» **EXERCISE**:
Could you copy exactly the lines below, beginning at the line with "Given: Select 支付宝卡通 payment method" and stopping after the line with "800x534 pixels. At", with no pictures?

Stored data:
:::

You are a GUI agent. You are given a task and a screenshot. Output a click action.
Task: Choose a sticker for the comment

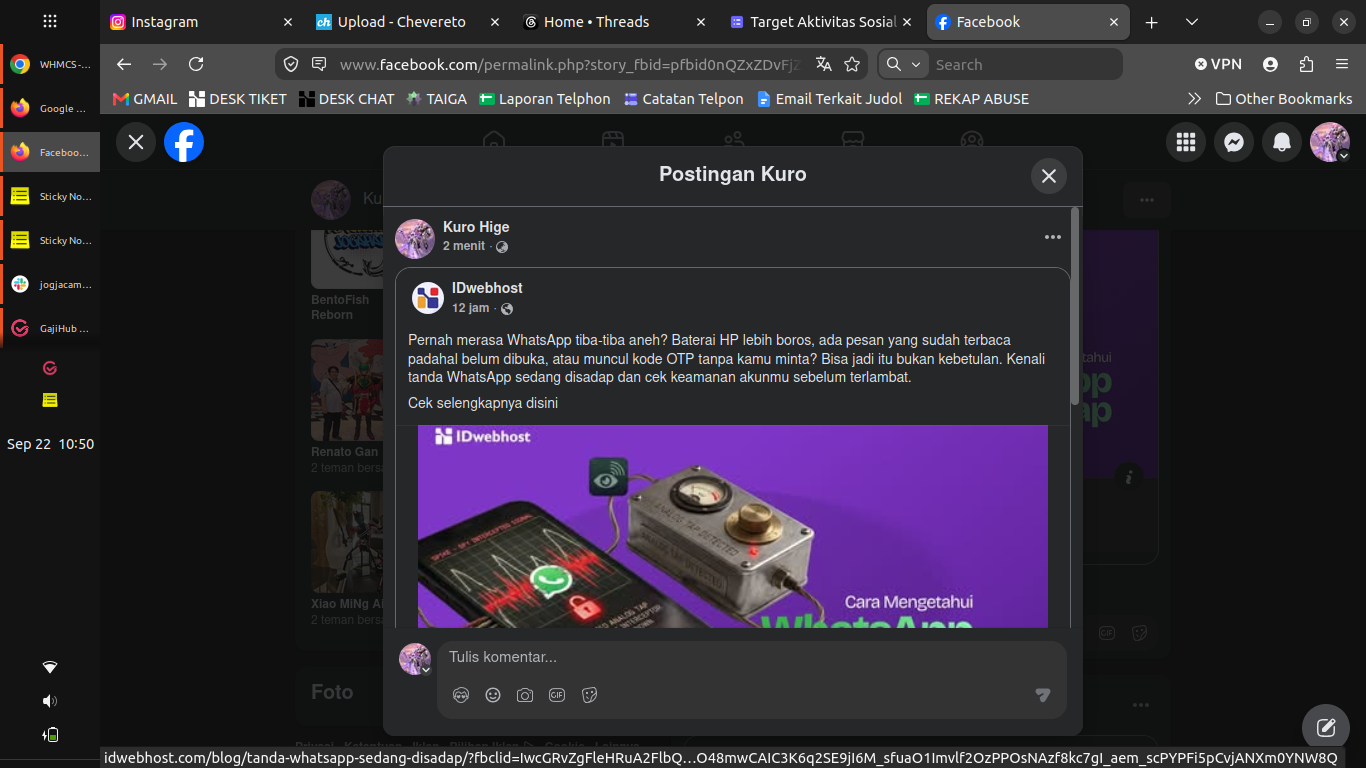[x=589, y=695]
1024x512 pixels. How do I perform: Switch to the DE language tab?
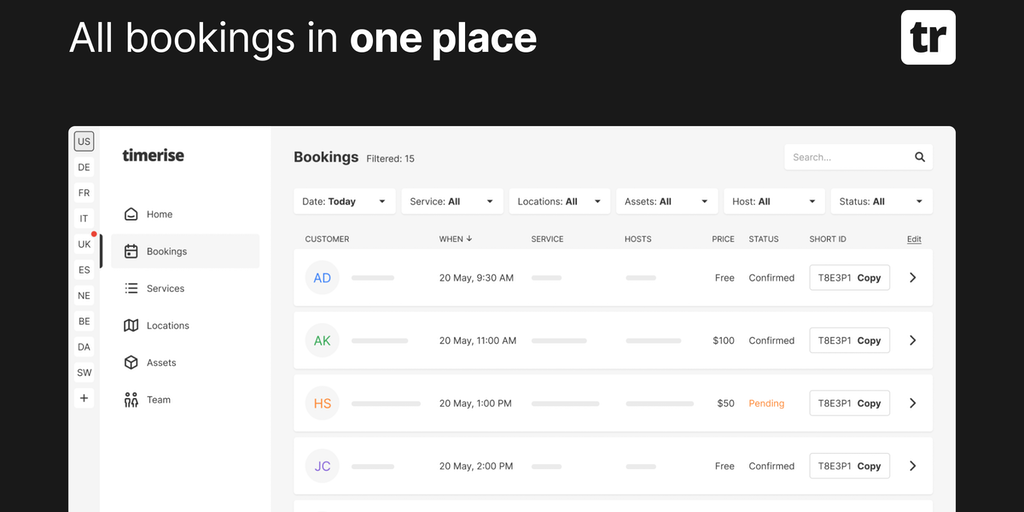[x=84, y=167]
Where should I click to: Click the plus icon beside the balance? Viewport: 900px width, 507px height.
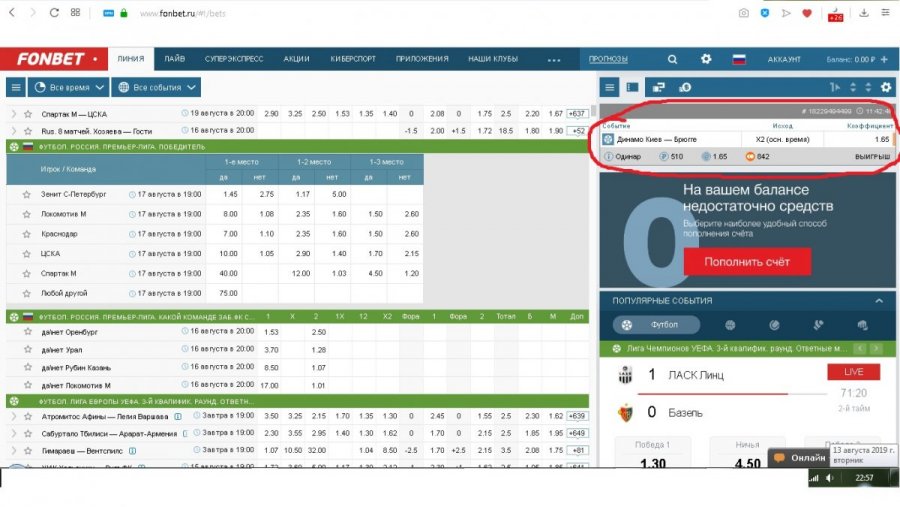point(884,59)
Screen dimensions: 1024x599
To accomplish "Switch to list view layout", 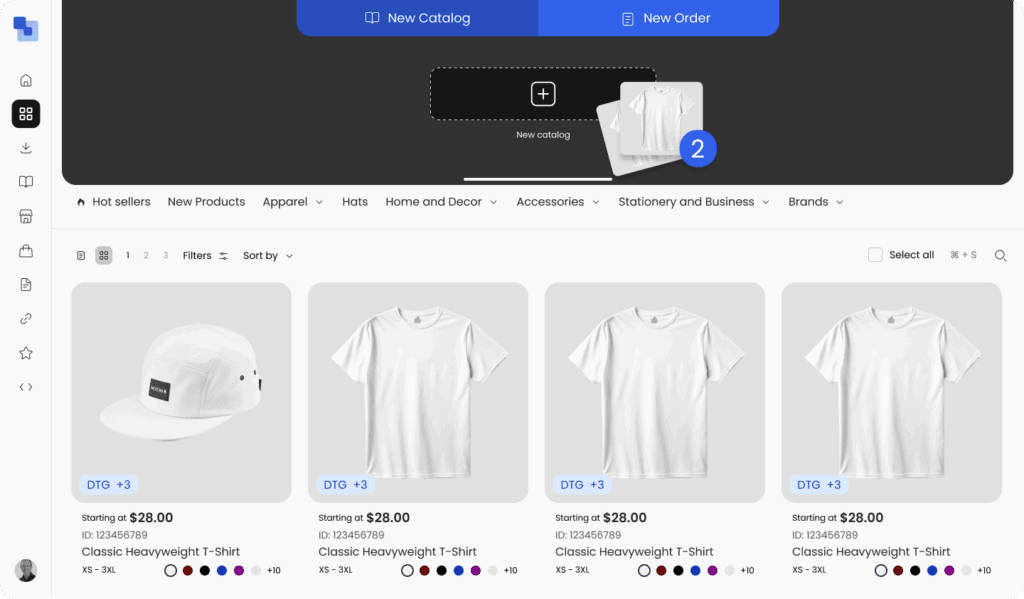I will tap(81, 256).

:::

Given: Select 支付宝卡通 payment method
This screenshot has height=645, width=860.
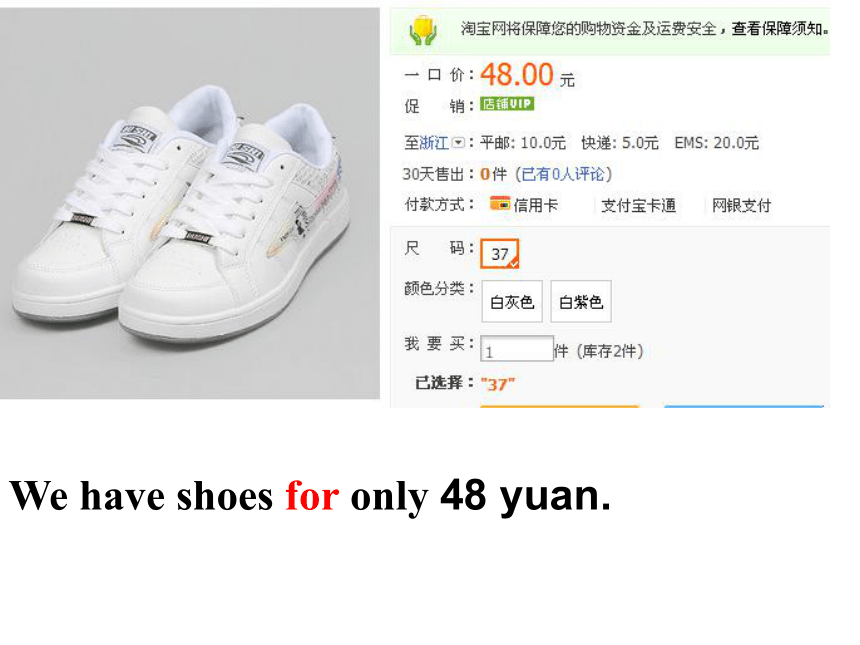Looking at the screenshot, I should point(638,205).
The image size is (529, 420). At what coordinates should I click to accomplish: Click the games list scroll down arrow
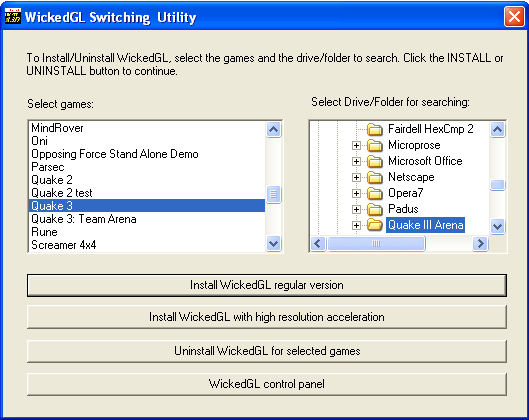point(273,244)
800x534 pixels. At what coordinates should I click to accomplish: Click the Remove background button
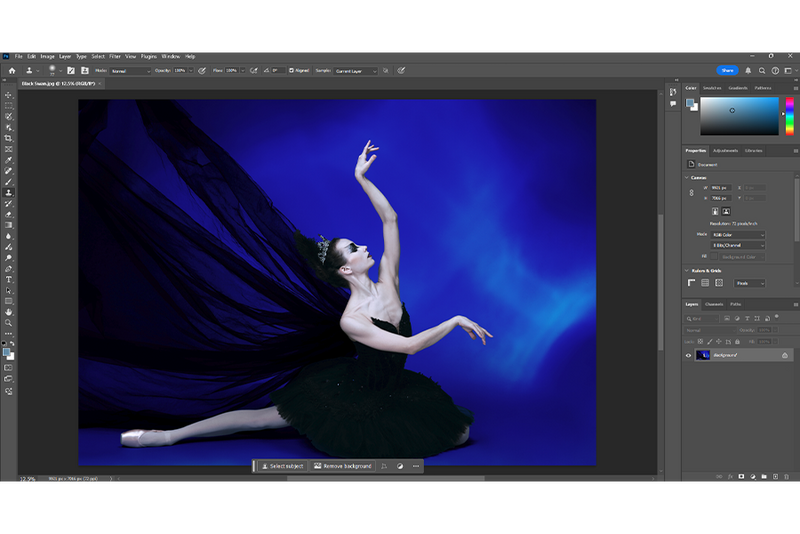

:::

» **REPLY TO THE EXERCISE**:
Given: Select 支付宝卡通 payment method
This screenshot has height=645, width=860.
Looking at the screenshot, I should point(638,205).
The image size is (529, 420). At what coordinates should I click to accomplish: Click the games list scroll down arrow
point(273,244)
800x534 pixels. At what coordinates should I click to accomplish: Click the Remove background button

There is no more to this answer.